- [Source extract]:
Each transformer block l has:
  - Forward function f_l: h_l → h_{l+1}  (standard transformer block)
  - Feedback module g_l: h_{l+1} → ĥ_l   (learned reconstruction, linear)

Training loop per step:
  1. Forward pass: compute h_0, h_1, ..., h_L
  2. Top target: target_L = h_L - η_target * ∂L/∂h_L
  3. Propagate targets backward via g_l:
     target_l = h_l + g_l(target_{l+1}) - g_l(h_{l+1})    (difference target prop)
  4. Train feedback g_l: minimize reconstruction loss (DRL-style with noise)
  5. Train forward f_l: minimize ||f_l(h_l) - target_{l+1}||² (local loss)
     Within each block, attention uses fused backward, LN uses center_scale, GELU uses STE.

No random matrices. No weight transport. No inter-block chain rule.
"""

- [Recorded information]:
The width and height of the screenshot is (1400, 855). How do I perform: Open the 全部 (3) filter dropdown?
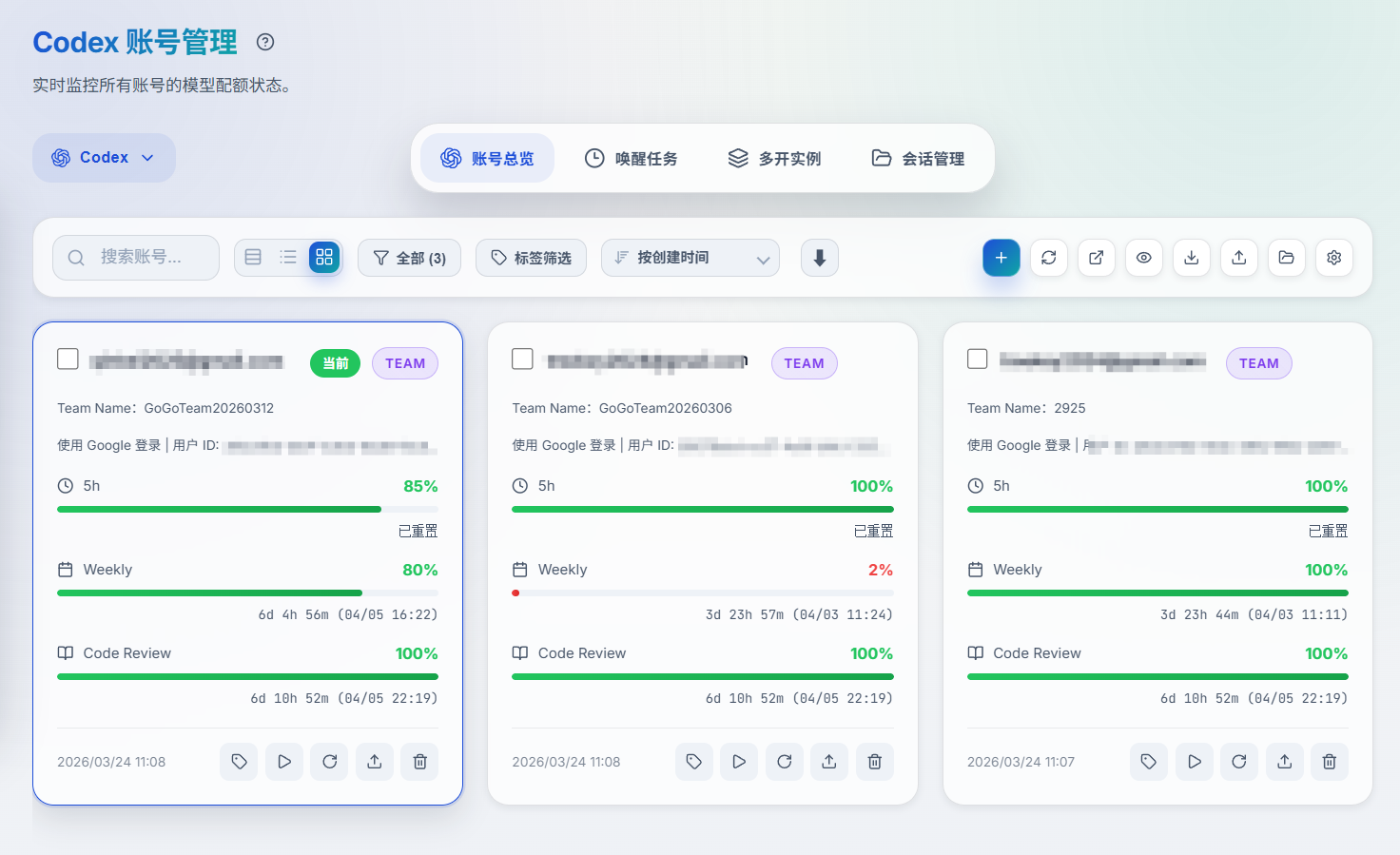pyautogui.click(x=409, y=258)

- [Set task 1]: In the training-scheme description, what does GELU use within each block?
- [Set task 2]: In the training-scheme description, can you rename "center_scale" to "centered_scale" in everything from "4. Train feedback" down to "GELU uses STE."?
- [Set task 3]: Could you condense the paragraph of the training-scheme description that begins "Training loop per step" into a shorter numbered list that keeps its main facts?
Nothing in the listing is needed.

- [Worked solution 1]: GELU uses STE.

- [Worked solution 2]:
4. Train feedback g_l: minimize reconstruction loss (DRL-style with noise)
  5. Train forward f_l: minimize ||f_l(h_l) - target_{l+1}||² (local loss)
     Within each block, attention uses fused backward, LN uses centered_scale, GELU uses STE.

- [Worked solution 3]:
Each training step:
1. Run the forward pass to get h_0 through h_L.
2. Set the top target to h_L − η_target * ∂L/∂h_L.
3. Propagate targets backward through g_l by difference target prop: target_l = h_l + g_l(target_{l+1}) − g_l(h_{l+1}).
4. Train g_l on a DRL-style reconstruction loss with noise.
5. Train f_l on the local loss ||f_l(h_l) − target_{l+1}||². Within each block, attention uses fused backward, LN uses center_scale, and GELU uses STE.